Et cela, le neveu du Roi le comprit parfaitement et referma directement sa bouche alors qu'Elrond et Arwen regardèrent cette échange silencieusement, tandis qu'ils portèrent leur regard vers Théoden qui tentait de se remettre du choc qu'il venait d'avoir en écoutant la demande faite par sa nièce.
_ Eowyn…
_ Je sais me battre mon Oncle, pourquoi me refuserez-vous cela alors que toutes les personnes que j'aime vont se battre pour l'avenir ? Pourquoi ne puis-je moi-même me battre pour mon propre avenir ?
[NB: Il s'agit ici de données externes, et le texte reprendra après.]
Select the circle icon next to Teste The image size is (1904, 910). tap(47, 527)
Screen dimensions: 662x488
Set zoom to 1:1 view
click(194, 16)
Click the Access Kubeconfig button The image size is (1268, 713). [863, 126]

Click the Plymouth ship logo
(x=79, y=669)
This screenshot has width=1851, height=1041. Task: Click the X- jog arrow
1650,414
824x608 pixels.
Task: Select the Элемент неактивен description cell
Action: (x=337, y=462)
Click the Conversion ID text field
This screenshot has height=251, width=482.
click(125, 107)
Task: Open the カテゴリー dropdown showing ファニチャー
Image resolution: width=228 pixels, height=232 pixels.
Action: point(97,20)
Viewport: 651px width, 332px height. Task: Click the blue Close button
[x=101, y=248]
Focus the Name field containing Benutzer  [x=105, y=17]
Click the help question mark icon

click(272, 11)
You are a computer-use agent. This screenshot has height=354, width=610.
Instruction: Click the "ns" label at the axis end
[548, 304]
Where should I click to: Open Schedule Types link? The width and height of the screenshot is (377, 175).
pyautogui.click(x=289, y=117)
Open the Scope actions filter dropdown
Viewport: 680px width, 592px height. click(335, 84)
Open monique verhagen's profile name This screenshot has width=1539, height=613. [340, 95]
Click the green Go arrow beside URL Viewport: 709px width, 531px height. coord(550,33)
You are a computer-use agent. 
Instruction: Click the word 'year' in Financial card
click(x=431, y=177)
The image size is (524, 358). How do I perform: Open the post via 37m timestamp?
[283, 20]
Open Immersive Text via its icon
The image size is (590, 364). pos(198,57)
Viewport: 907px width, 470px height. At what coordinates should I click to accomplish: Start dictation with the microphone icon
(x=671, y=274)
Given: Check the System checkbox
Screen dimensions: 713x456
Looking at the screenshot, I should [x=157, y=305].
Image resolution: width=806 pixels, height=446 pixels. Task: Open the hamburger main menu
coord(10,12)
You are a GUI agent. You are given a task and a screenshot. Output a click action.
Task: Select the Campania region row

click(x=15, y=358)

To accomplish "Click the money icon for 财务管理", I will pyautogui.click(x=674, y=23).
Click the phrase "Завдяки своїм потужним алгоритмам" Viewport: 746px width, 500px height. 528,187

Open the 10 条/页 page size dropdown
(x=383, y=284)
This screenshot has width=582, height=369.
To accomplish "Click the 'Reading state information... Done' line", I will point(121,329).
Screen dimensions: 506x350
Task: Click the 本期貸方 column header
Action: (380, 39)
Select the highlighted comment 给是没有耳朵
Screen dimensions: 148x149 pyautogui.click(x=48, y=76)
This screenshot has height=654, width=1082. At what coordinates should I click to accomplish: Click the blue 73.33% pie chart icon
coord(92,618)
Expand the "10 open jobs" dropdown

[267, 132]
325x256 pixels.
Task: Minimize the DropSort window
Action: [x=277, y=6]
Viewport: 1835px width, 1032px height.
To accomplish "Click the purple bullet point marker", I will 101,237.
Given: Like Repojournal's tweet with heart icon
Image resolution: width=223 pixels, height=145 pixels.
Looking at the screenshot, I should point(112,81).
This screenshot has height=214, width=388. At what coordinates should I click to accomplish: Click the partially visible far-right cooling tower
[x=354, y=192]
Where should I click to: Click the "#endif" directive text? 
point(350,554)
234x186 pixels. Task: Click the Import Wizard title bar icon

_ Parce que j'ai besoin que tu retournes à Edoras et que tu veilles sur notre peuple, Eowyn lui confia Théoden en contournant la table et en allant rejoindre sa nièce. J'ai laissé des instructions. Le peuple te doit obéissance en mon absence. Installe-toi sur mon trône. Puisses-tu défendre longtemps Edoras si la bataille tourne mal lui demanda-t'il espérant qu'elle abandonne cette folle idée de les accompagner.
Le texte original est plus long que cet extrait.